Sois jeune et tais-toi !

Sois jeune et tais-toi !

J'étais intrigué par cet essai dont le titre reprend un slogan que je connaissais plus dans sa version "Sois belle et tais-toi". Il évoque la jeunesse d'aujourd'hui et ne pouvait que me faire penser à celle que j'avais pu vivre au fond de mon village perdu en Provence, dans les années Giscard, sans Internet bien-sûr, mais sans même la télévision. Le seul média qui me touchait alors étant la radio, radio parentale avec le rendez-vous sacralisé de 13 heures avec le Jeu des mille francs !, et mon petit transistor où écouter une musique décente ne pouvait se faire que tard le soir et avant 1 heure du mat, heure à laquelle les radio stoppaient leurs antennes.

Je peux donc dire que dans l’insouciance de ma jeunesse, l’accès à la radio était une préoccupation que ne connaitront jamais nos jeunesses contemporaines.

Puis, un jour, au détour de courses avec papa, faites dans un plus gros village voisin, j’ai réussi à le trainer dans un magasin Thomson Ducretet qui proposait, entre aspirateurs et couteaux de cuisine, des électrophones ! Je ne sais pas si c’est l’électrophone ou la pochette du 45 tours de Sheila, toujours est-il qu’il se laissa convaincre et l'on écouta Les Rois Mages en boucle pendant des semaines. Maman avait fait ses gros yeux désapprobateurs et je pense que papa s'est bien fait gronder !

L’arrivée de cet électrophone a tout changé, j’ai d’abord pu me faire prêter des disques par des copains, et même en acheter quelques-uns. À l’époque la sortie d’un album était annoncée à l’avance et il fallait faire la queue chez le disquaire pour obtenir le Graal ! J'avais une préférence pour les Stones face aux Beatles que préféraient les filles, mais mon groupe à moi restait les Pink Floyd, pendant que Maxime nous distillait sa maison bleue...

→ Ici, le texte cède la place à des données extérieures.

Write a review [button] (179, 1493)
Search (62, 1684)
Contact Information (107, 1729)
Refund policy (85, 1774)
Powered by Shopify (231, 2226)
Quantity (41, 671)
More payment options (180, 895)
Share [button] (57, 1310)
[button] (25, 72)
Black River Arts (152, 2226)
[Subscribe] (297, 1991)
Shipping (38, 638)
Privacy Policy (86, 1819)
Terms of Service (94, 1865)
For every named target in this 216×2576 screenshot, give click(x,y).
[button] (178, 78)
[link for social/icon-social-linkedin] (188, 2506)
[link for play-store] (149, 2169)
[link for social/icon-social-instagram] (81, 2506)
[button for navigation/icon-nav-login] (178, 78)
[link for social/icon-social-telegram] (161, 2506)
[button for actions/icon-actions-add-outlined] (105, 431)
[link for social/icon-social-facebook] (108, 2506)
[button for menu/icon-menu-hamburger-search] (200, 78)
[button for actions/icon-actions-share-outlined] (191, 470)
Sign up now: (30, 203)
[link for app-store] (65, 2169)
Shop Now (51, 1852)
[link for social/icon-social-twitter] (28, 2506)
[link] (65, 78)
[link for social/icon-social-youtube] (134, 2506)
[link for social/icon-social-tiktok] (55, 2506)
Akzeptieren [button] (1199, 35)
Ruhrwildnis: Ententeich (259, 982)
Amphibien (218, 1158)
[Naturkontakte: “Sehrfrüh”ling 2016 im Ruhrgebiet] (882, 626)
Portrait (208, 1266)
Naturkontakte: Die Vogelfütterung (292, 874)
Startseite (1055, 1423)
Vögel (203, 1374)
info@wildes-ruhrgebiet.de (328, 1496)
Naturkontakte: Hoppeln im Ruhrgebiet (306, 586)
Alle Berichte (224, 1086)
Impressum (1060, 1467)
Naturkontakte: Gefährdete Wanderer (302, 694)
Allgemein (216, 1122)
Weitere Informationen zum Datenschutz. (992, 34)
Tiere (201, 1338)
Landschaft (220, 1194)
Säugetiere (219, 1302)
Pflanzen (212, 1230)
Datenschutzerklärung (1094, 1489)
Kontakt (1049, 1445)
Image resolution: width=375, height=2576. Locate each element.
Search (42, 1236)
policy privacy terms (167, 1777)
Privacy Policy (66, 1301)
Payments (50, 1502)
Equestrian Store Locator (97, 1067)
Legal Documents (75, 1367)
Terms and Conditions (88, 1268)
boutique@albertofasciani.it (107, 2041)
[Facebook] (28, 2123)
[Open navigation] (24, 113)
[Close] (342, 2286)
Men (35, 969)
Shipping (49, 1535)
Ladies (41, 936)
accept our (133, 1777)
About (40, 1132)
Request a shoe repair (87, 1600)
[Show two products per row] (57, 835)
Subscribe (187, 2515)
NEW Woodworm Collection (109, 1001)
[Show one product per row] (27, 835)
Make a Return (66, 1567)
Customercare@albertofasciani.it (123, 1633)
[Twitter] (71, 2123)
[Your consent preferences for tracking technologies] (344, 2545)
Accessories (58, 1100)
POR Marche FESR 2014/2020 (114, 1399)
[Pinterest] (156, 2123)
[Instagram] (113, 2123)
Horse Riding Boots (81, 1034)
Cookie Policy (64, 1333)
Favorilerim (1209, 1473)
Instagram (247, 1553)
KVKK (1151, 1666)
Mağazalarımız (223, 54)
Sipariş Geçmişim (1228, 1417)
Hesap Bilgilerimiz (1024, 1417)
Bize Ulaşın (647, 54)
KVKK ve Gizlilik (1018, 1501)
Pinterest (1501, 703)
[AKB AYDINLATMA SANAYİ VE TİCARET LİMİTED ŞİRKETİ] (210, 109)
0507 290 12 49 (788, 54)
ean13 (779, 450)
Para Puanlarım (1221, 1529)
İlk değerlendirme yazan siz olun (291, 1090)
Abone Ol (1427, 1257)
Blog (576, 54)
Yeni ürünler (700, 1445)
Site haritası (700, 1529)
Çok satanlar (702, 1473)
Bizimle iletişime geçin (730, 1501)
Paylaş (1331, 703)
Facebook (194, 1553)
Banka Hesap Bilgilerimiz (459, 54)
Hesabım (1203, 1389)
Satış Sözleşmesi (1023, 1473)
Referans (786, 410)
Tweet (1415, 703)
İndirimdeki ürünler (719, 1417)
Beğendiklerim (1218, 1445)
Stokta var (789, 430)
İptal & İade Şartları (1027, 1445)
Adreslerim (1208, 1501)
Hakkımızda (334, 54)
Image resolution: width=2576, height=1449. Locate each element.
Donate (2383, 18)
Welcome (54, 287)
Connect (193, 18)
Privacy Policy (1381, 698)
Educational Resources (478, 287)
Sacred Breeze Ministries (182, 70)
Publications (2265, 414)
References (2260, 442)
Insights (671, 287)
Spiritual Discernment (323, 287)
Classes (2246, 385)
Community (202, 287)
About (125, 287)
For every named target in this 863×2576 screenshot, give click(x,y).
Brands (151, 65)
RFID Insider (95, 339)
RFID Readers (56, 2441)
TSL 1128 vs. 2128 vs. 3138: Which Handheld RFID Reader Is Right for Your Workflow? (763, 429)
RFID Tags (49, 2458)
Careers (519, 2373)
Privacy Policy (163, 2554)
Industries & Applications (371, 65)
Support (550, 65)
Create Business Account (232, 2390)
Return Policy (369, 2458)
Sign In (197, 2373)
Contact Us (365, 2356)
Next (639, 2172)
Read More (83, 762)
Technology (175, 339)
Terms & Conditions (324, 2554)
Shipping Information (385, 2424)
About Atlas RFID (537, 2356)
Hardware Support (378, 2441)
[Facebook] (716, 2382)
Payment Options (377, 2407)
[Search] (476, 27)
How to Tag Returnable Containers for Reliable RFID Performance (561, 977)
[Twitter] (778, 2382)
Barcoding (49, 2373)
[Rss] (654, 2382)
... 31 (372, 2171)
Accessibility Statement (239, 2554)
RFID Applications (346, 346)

Très vite j’ai désossé l’électrophone familial afin d’en augmenter la puissance en lui associant les restes d’un vieux juke-box. Avec l’électrophone des parents d’un copain nous avons ainsi créé notre premier setup de DJ et organisé nos premières boums au club des jeunes dont j’avais pris la présidence et où je passais mes nuits, quitte à dormir sur le billard. Je devais avoir autour des 12/14 ans, et au petit matin maman envoyait mon frère me réveiller dans l'espoir que je ne loupe pas le collège, non sans avoir avalé un lait de poule !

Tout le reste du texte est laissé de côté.